At a workplace, directly on the Kiel Fjord with many leisure and recreational opportunities, we offer you:

  • Good conditions for work-life balance: We offer, among other things, the possibility of mobile working and individual working time arrangements, vacation courses for the children of our employees, and good support in finding a place in a daycare center at the Kiel site
  • Support services for professional and personal life situations
  • An exciting work environment with the opportunity to provide important impetus for the development of sustainable solutions
  • Exciting topics in an international environment
  • Work in the field of marine and climate research, a forward-looking area with social significance
  • 30 vacation days + additional time off at Christmas Eve and New Year's Eve
  • Company pension plan and capital-forming benefits

The position is available for a funding period of three years. The salary depends on qualification and could be up to the class 13 TVöD-Bund of the German tariff for public employees. This is a full-time position. The position can not be split. The fixed-term contract shall comply with Section 2 Paragraph 1 of The Act of Academic Fixed-Term Contract (German WissZeitVG).

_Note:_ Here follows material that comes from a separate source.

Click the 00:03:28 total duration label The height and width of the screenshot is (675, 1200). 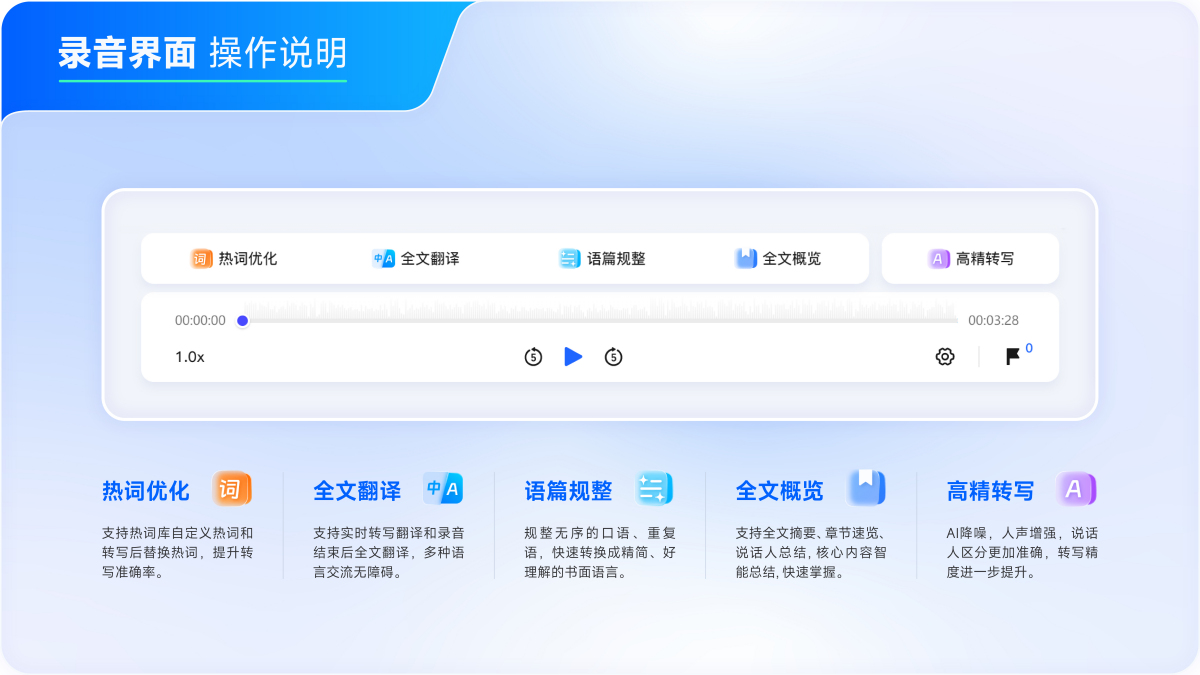[x=994, y=320]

GEOMAR Helmholtz Centre for Ocean Research Kiel seeks to increase the proportion of female scientists and explicitly encourages qualified female academics to apply. GEOMAR is an equal opportunity employer and encourages scientists with disabilities to apply. Qualified disabled applicants will receive preference in the application process.

Please send your application for this post not later than October 2nd, 2024 under the following link:

Online application

As soon as the selection procedure has finished, all your application data will be removed according to data protection regulation.

For further information regarding the position and research unit please contact Dr. Jens Karstens (jkarstens(at)geomar.de) or Prof. Dr. Olaf Landisiedel (ol(at)informatik.uni-kiel.de).

We will answer all your questions if you send us an e-mail to bewerbung(at)geomar.de. In doing so, please refer to the keyword “MarDATA – Smart Networks”.

For further information on GEOMAR Helmholtz Centre for Ocean Research Kiel or the Helmholtz Association, please visit www.geomar.de or www.helmholtz.de.

GEOMAR is committed to an objective and non-discriminatory personnel selection. Our job advertisements address all people. We expressly renounce the submission of application photos.